We spoke with the CEO of 112-employee Heliae last week. 

Heliae has raised $80 million from two $20 billion food conglomerates, the Mars family and the Salim Group, and has spent the last five years developing a "platform technology" to produce nutraceuticals, personal care products and perhaps fuel. Those food giants invested in order to create "new, sustainable supply chains" for their food products, according to the CEO. Salim is the world's largest wheat noodle producer.  

Getting products out of algae is an involved process requiring efficient algae-strain identification, production at scale, and practical harvesting, de-watering and extraction. All of these steps have their risks and require energy.

Heliae is growing four different strains commercially including species within the Nannochloropsis genus. The CEO said that the production technology is "a mixture of phototrophic and fermentation" and "gives a versatile co-product stream" with "pigments from the sun and concentration from fermentation." The company looks to complete and begin production at its first commercial plant in Arizona this year.

Astaxanthin, a nutrient and coloring agent, is one algal product targeted by Heliae. "Nearly all commercial astaxanthin for aquaculture is produced synthetically, with an annual turnover of over $200 million and a selling price of roughly $5,000 to $6,000 per kilo as of July 2012," according to Algatech. Simon said consumers want a more sustainable supply chain for the product instead of one based on "killing fish."

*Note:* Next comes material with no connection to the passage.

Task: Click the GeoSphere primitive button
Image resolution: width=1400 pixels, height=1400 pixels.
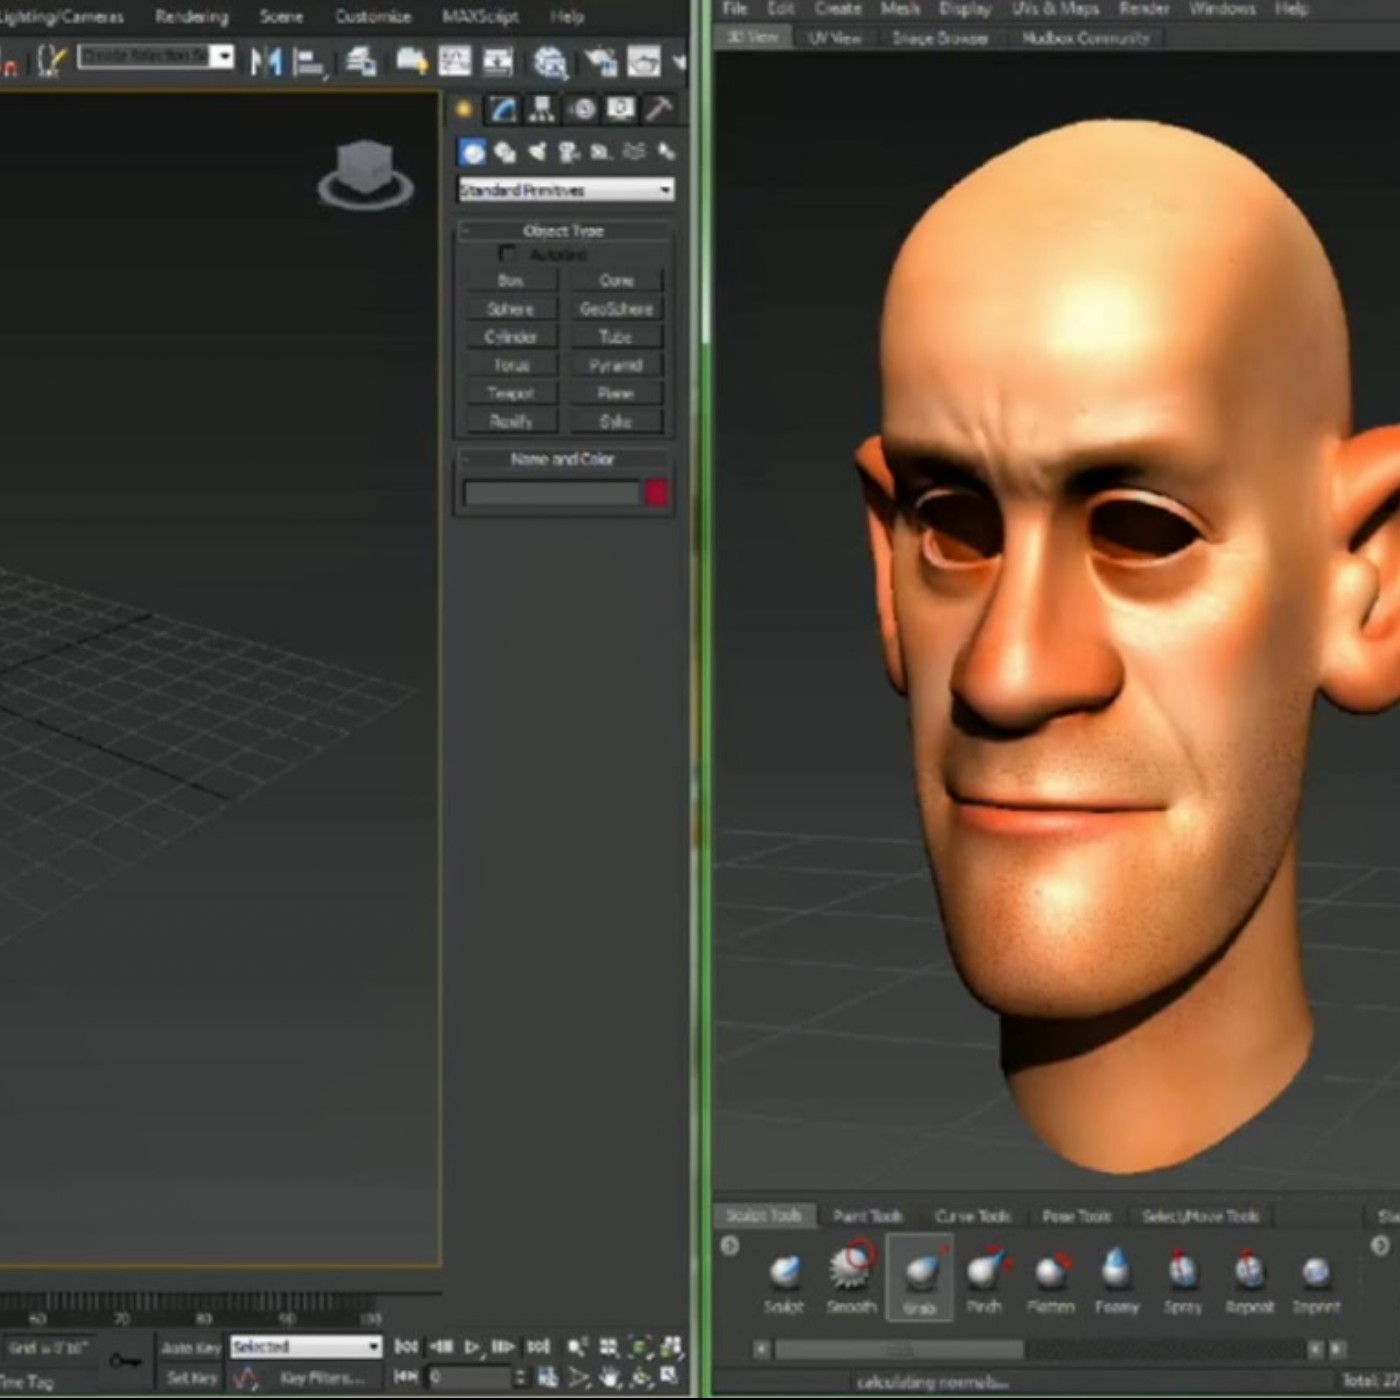Action: coord(616,309)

Simon also spoke of the ability to grow large proteins on algae and the potential to use algae cells to produce drugs, vaccines, and therapeutics. 

The CEO said, "We're in scale-up mode In Arizona. The goal was to build the smallest possible plant to prove out the platform and still be standalone cash-flow-positive." He added, "100 percent of the offtake is spoken for."

Heliae will need to continue to locate capital to scale up, and the CEO is looking to raise $30 million to $70 million before the end of the year.